Eriocrania cicatricella (Zetterstedt, 1839)
roze purpermot
Betula pendula, België, prov. Antwerpen, Mol © Carina Van Steenwinkel: bezette mijn
Betula, België, prov. Antwerpen, Geel, Hezemeer © Carina Van Steenwinkel: zelfs zonder de mijn te openen valt op hoezeer de levende larven hyalien zijn

Betula, België, prov. Namen, Lives-sur-Meuse © Jean-Yves Baugnée
mijn
Grote voldiepe blaasmijn die aansluit tegen de bladrand. De mijn wordt niet volkomen leeggegeten, en oogt daardoor lichtgroen of vuilwit. Frass in draden, die wat minder lang lijken te zijn dan bij andere Eriocrania‘s. De mijn bevat 2-4 opvallend hyaliene larven. Oude mijnen verdrogen en verbruinen; later in de zomer is er niets meer van terug te vinden
waardplanten
Betulaceae, monofaag
Betula pendula, pubescens.
fenologie
Mijnen in mei (Heath, 1983a); de larve overwintert in de bodem, in een met detritus beklede cocon, en verpopt zich in het voorjaar.
BENELUX
BE waargenomen (Phegea, 2009).
NE waargenomen (Kuchlein & de Vos, 1999a; Microlepidoptera.nl, 2009).
LUX niet waargenomen (Fauna Europaea, 2009).

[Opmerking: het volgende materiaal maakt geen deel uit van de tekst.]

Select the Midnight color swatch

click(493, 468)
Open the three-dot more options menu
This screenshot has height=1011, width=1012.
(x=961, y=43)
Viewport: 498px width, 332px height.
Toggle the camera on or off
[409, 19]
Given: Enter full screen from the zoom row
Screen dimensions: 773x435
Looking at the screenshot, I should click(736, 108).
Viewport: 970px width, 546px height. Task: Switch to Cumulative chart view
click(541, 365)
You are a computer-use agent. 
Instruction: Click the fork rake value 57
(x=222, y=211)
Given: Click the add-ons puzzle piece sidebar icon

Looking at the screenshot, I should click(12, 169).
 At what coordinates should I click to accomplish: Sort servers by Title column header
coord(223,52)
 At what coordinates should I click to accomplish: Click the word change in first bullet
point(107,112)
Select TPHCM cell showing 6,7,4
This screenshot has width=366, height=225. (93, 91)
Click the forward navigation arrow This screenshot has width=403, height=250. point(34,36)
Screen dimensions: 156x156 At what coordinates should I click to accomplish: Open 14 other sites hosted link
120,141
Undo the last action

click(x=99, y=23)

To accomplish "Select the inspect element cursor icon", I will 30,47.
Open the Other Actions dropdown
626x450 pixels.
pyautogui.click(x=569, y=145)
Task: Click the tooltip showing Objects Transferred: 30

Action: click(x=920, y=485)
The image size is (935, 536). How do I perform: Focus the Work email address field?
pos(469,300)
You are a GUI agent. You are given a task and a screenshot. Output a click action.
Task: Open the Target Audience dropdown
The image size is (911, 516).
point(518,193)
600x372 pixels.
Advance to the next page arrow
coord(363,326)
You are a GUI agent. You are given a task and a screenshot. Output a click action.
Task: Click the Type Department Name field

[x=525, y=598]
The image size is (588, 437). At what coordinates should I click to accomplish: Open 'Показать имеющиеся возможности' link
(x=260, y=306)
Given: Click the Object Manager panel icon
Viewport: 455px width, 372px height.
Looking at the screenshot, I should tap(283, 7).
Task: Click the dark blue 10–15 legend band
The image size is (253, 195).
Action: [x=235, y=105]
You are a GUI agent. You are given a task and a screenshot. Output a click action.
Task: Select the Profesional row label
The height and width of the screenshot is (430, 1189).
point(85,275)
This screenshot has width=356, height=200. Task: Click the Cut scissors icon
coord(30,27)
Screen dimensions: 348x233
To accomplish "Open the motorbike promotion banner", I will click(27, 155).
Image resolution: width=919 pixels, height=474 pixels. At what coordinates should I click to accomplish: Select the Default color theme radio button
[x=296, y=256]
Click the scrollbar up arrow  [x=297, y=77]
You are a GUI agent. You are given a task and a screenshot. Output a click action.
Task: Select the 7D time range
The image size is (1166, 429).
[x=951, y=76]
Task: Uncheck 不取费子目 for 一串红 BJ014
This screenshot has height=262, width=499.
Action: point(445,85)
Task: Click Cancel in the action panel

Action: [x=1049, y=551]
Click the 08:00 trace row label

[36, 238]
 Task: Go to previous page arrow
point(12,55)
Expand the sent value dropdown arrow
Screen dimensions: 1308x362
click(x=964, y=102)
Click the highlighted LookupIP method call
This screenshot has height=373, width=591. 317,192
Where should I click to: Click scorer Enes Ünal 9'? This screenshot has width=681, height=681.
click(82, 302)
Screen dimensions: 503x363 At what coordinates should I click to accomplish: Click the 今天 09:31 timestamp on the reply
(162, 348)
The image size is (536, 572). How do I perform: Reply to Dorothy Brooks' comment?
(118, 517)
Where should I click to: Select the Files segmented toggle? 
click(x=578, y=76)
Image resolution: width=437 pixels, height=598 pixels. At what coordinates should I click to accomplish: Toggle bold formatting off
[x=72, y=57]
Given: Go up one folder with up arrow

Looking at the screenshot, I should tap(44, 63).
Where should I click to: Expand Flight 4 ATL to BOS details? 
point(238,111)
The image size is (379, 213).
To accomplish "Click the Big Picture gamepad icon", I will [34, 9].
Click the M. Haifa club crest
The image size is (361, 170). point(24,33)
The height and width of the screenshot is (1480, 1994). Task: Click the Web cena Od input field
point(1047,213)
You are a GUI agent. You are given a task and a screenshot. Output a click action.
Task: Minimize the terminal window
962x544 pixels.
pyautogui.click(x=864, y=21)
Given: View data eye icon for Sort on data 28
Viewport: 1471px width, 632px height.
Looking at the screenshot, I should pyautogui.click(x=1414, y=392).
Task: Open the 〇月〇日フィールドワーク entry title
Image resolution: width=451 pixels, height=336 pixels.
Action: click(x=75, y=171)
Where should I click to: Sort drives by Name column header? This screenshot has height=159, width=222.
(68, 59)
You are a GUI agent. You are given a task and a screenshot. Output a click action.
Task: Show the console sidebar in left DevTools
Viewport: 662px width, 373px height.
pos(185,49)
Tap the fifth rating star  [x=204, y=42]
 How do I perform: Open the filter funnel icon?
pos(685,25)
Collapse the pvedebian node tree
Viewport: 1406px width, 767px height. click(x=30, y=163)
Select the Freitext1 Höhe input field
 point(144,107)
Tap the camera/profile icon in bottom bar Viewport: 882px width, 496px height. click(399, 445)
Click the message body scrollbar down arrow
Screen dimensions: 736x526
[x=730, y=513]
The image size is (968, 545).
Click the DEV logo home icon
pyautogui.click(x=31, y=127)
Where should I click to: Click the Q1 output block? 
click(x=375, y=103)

verspreiding binnen Europa
Van Fennoscandia en noordelijk Rusland tot de Pyreneeën, Italië en Roemenië, en van Ierland tot Zuid-Rusland (Fauna Europaea, 2009).
larve
synoniemen
Allochapmania, Eriocrania purpurella (Haworth, 1828); Eriocrania haworthi Bradley, 1966; Eriocrania rubroaurella (Haworth, 1828).
literatuur
Bengtsson (2008a), Buhr (1935a), Buschmann (2014a), Heath (1983a), Hellers (2016a), Hering (1957a), Kuchlein & Donner (1993a), Kuchlein & de Vos (1999a), Kurz (2016a), Maček (1999a), De Prins & Steeman (2011a), Robbins (1991a), Schmid (2019a), Skala & Zavřel (1945a), Sønderup (1949a), Starý (1930a), Toll (1959a).